Welcome to SWAN 2001 Homepage


 
 
かなしきは小樽の町よ
歌ふことなき人人の
声の荒さよ
 
 



八月の札幌
 
 

こちらは、いつも、太陽が美しくきらきらと、輝いています。
でも、僕は、北の国のリンゴの故郷がなつかしい。
二人で、青いリンゴをかじったね。
おいしかったよ。
忘れられない。
でも、青いリンゴが泣いていたのを
知っている?
さくさく、声をたてて泣いていたよ。
「赤く実る日がくるまでは、生きたかった」
と、泣いていた。
なんにも知らない僕たちは、
二人で、青いリンゴをかじったね。
(畔柳二美「青いりんごのふるさと」)

 ある夏の日、学校から帰った俊子に届いた白い大きな角封筒。

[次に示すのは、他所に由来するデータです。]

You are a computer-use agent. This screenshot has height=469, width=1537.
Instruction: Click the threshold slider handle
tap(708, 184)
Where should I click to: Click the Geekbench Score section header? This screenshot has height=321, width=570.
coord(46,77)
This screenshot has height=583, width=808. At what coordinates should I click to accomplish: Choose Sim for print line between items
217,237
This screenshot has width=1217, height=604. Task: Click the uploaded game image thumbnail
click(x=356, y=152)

差出人のない手紙。「誰かしら」。字のくせを考えながら、村のともだちの顔をひとり、ひとり想いだしてみた。しかし、どのともだちも、この封筒の字のように、きれいに、上手に書けるとは、どうしても考えられない。
 青いリンゴの思い出は確かにあった。しかし、その青いリンゴを二人でかじった相手の健次さんは、もう半年も前に東京の病院で亡くなっている…

 「青いりんごのふるさと」の話、なんとも切ないなぁ。「雨傘」とか、「笑顔」とか、いろいろ味わい深い短編の、最後の最後に、この「青いりんごのふるさと」を持ってこられると胸がつまってしまう。

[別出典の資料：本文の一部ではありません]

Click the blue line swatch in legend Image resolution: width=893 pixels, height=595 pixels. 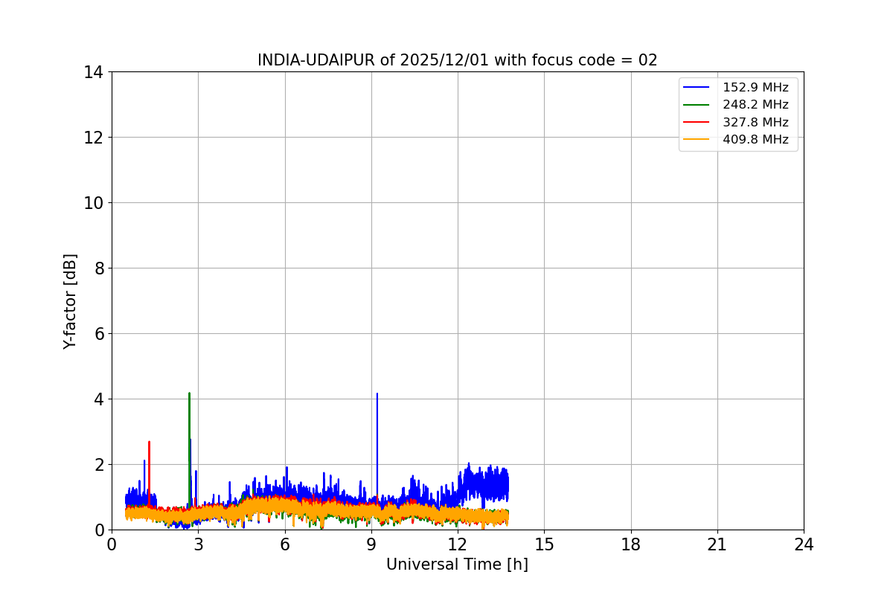[697, 88]
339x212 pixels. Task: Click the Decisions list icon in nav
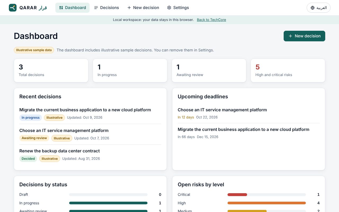pos(96,8)
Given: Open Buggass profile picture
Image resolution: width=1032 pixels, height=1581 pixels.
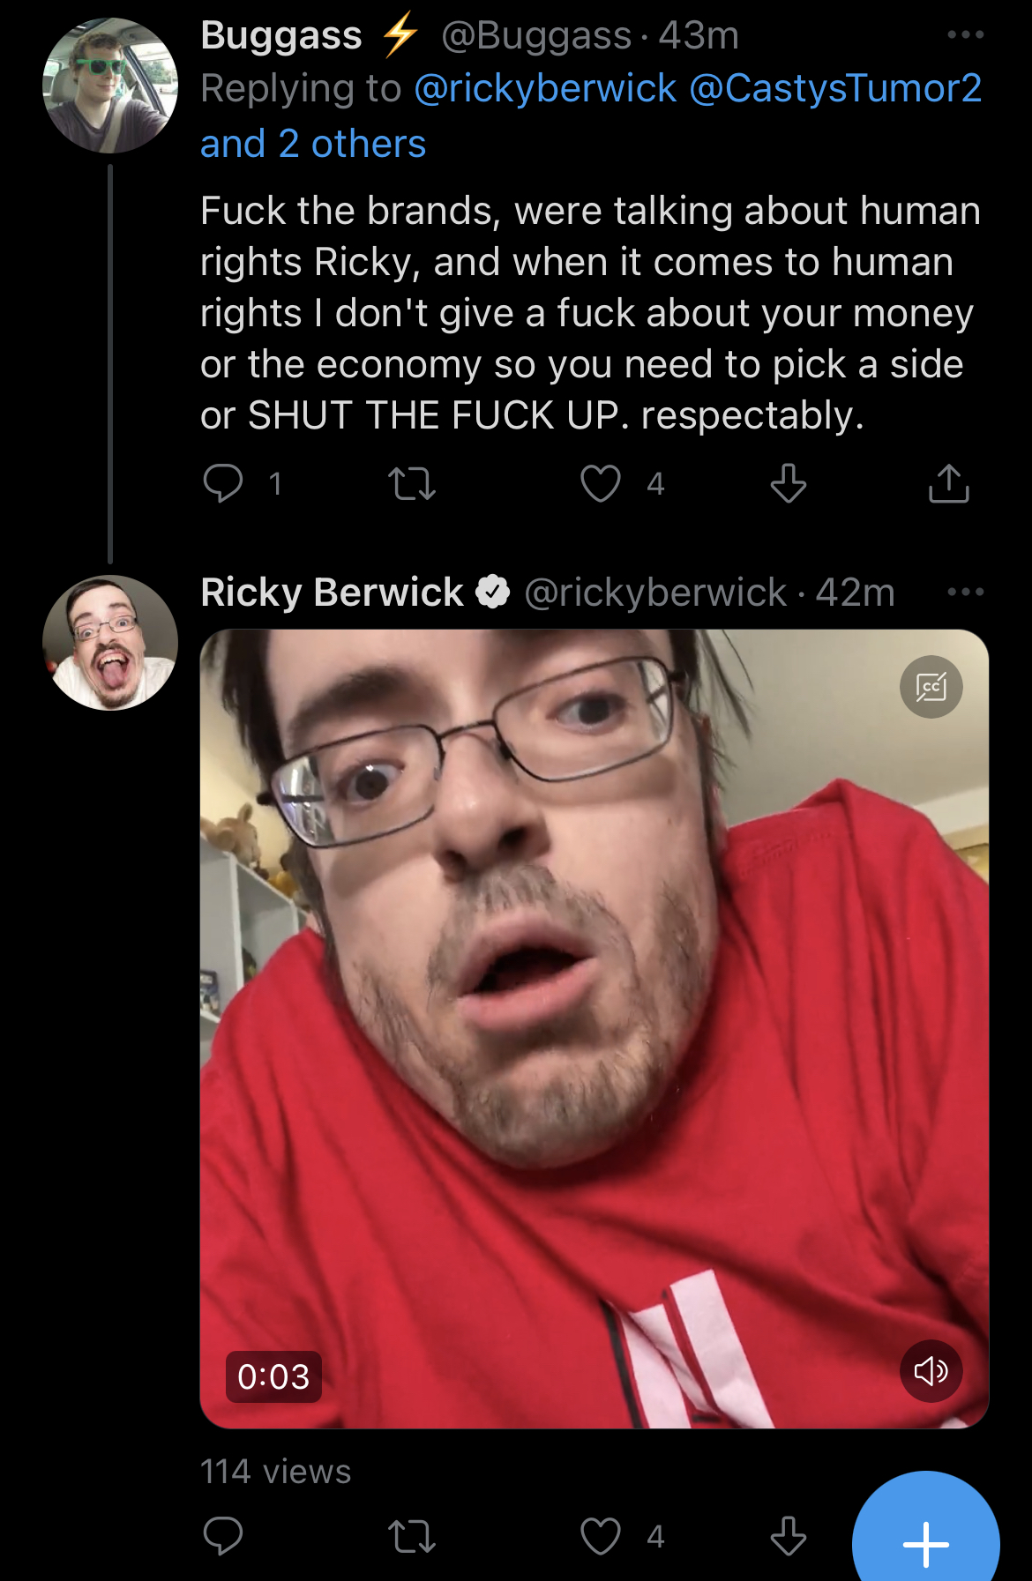Looking at the screenshot, I should coord(110,86).

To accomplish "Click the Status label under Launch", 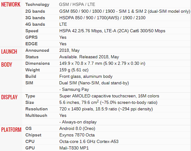I will coord(32,57).
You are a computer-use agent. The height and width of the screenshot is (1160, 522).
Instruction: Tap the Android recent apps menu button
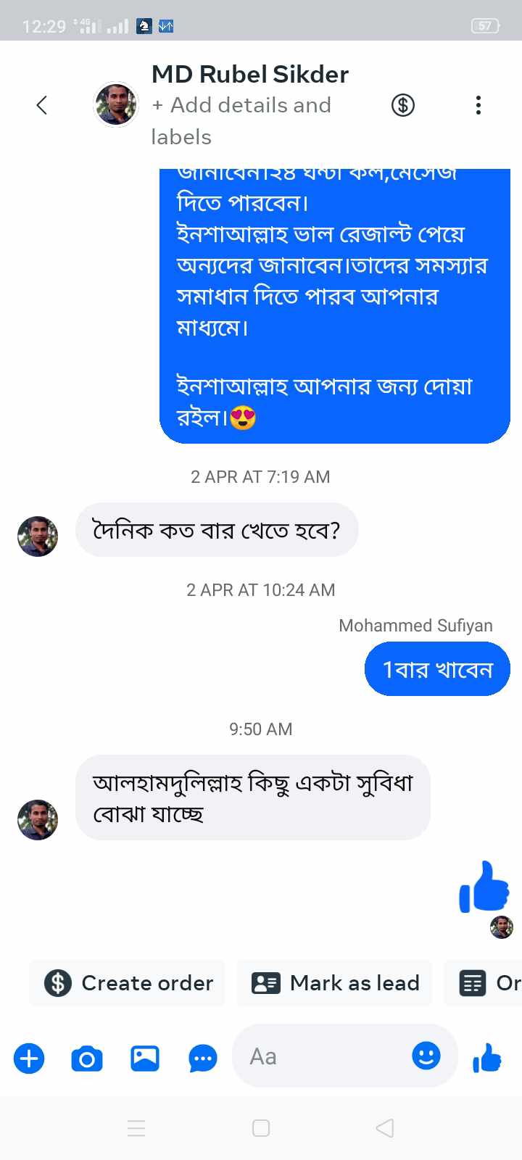coord(136,1128)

 もしかしたら、これが、私の帰りたかった札幌かもしれないと思った。狩太の姉妹(きょうだい)が伯母の家に暮らす札幌。平岸の青いりんごのふるさと。月寒(←「つきさつぷ」と正しくルビがふってある)牧場への遠足。良(りょう)ちゃんと行った鈴蘭狩り。

 いつまでも余韻に浸っていたいけれど、ここで仕事。「親の愛情」という話に「小樽」が一瞬出てきますので、メモしておきます。

 やがて、札幌の街は春もすぎて夏が訪れた。二度めの、夏休みの帰省のときがやってきたのだ。
 山の中の発電所の家へ、久しぶりに帰宅する私は、その日、早朝の汽車で札幌を発った。ところが、その汽車のなかで、私は、好子ちゃんとそっくりの芸者をみつけて首を傾けた。
 私の座席から五つほど向うの窓際に、その若い芸者は一人ぽつんと腰かけているのだ。
「おかしいなあ。似てるなあ」
 私は、首をかしげては、その日本髪姿の、あつくるしい化粧の顔をじっとみつめる。横を向けば、その鼻筋は、好子ちゃんそっくり。下をうつむくときは、大きな瞳を覆う長いまつげが、好子ちゃんそっくりなのだ。口もとも、頬の丸いふくらみも、すべて好子ちゃんそっくりなのに、ぼったりと白くぬりつぶした顔は、清純な好子ちゃんの肌とは似もつかぬ色をひょいと見せる。
「おもしろいこともある」
 私は、一人でつぶやきながら、一時間ほどのあいだ、失礼にあたるほどじろじろと、その娘の姿をみるのであった、そして、たった一度、私たちは偶然、視線が合った。しかし、相手は、あわてて目を伏せると、その後、ぜったいに私の方をみずに、ひたすら、窓外へ顔を向けるばかりなのだ。
 やがて、汽車は、一時間後に、北海道の港町、小樽の駅に停った。すると、その芸老は、すうっと立ちあがり、まるで、逃げだすような早足でホームを歩いていってしまった。